What is ISO 9001 Quality Management Systems?
Whether they are officially recorded or not, every company has various business management systems which dictate how things get done when they need to get done. Unlike an informal one, a documented business management system is a set of clearly defined policies, processes, and procedures used by an organisation to ensure that it can fulfill the tasks required to achieve its objectives.
These objectives cover many facets of the organisation’s operations, including product/service quality, environmental impacts, and safety risk in the workplace, to name a few. For instance, a Quality Management System is a framework for product and service development that optimises the continuous improvement of quality to ensure that they consistently achieve customer satisfaction. At Edarasystems, the best ISO certification company in Australia, you can apply for ISO 9001 certification.
Definition of ISO 9001 quality management system
ISO 9001 Quality Management Systems (QMS) is the international standard for creating a Quality Management Systems (QMS), published initially by the International Organization for Standardization (ISO) in 1987 and most recently updated in 2015, hence the updated appellation; ISO 9001:2015 – Quality management systems.
ISO 9001 certification is part of the ISO 9000 family, which is the world’s best-known quality management standard for companies and organisations of any size. World’s best-known because it had to be agreed upon by a majority of member countries to become an internationally recognised standard, which means it is accepted by a majority of countries worldwide.
seven quality management principles behind ISO 9001 requirements
ISO 9001:2015 builds on seven quality management principles, which, when followed, will ensure your organisation is set up to consistently produce value for its clients. With these seven foundational principles in place, implementing a quality management system will be much more straightforward.
The seven quality management principles are as follows:
- Customer focus: the main focus of quality management is to meet and exceed customer needs and expectations. It will contribute to the long-term success of your organisation. Attracting customers is important, but it is vital to retain their trust. Therefore, adapting to their future needs is essential.
- Leadership: to ensure that everyone in the organisation understands what you are trying to accomplish, it is important to demonstrate strong leadership with a clear mission and unified direction.
- Engagement of people: It will be easier to deliver value for your consumers if you have competent, empowered, and engaged individuals at all levels of your organisation.
- Process approach: Understanding activities as interconnected processes that function as a system allows for more consistent and predictable outcomes. People, teams, and processes are not independent of each other, even if it might seem that way; therefore, ensuring that everyone is aware of the organisation’s processes and how they interact will increase efficiency in the long run.

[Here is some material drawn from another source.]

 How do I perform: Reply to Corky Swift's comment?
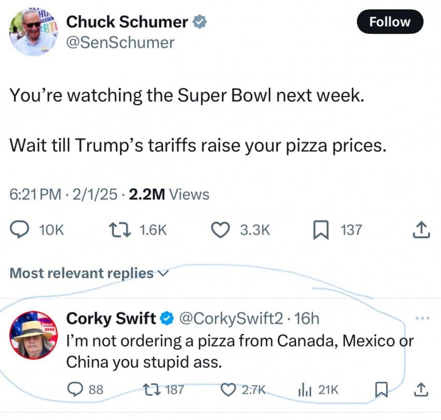point(76,389)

- Improvement: Successful Organisations are consistently focused on improving themselves. If you want to keep delivering value to your customers, you must react to changes in the internal and external environment. This is especially important in today’s world, where things change so rapidly.
- Evidence-based decision making: Making judgments calls is never easy, and there is always some uncertainty involved; however, ensuring that your decisions are founded on data analysis and assessment can increase the likelihood of getting the intended results.
- Relationship management: Nowadays, organisations do not operate in a vacuum. Identifying and effectively managing the crucial relationships with interested parties such as your suppliers will help you achieve long-term success.
Quality management requirements for a construction companies in Australia
The ISO 9001:2015 requirements are divided into 11 sections referred to as ISO 9001 clauses. Clauses 0 to 3 are optional for implementation, whereas clauses 4 to 10 are required; the only exception is clause 8, which can be forgone if the organisation determines that some elements are not applicable.
The 11 clauses are grouped as follows:
- Clauses 0 to 3: Introduction, Scope, References, Terms, and Definitions
- Clause 4: Context of the organisation
- Clause 5: Leadership and commitment
- Clause 6: Planning for the QMS
- Clause 7: Support & resource management
- Clause 8: Operational planning and control
- Clause 9: Performance evaluation
- Clause 10: Improvement actions
When implementing the standard’s requirements, the most difficult part is ensuring that the resulting collection of policies, procedures, processes, and records fits the organisation’s needs and its clients whilst also allowing room for system improvement. The entire process can be tricky, long, and arduous, which is why most organisations call upon the expertise of a consulting firm to handle the brunt of the work. The silver lining here is that once this process is effectively implemented and properly followed post-implementation, it creates a cycle of perpetual process improvement that keeps your organisation running like a well-oiled machine at all times.